▸ ABOUT THIS EXERCISE:
In your answer, print every record exactly as it is written.
(INPUT)
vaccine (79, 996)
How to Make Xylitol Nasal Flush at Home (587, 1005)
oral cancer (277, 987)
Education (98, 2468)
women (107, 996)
(End INPUT)
▸ ANSWER TO THIS EXERCISE:
vaccine (79, 996)
How to Make Xylitol Nasal Flush at Home (587, 1005)
oral cancer (277, 987)
Education (98, 2468)
women (107, 996)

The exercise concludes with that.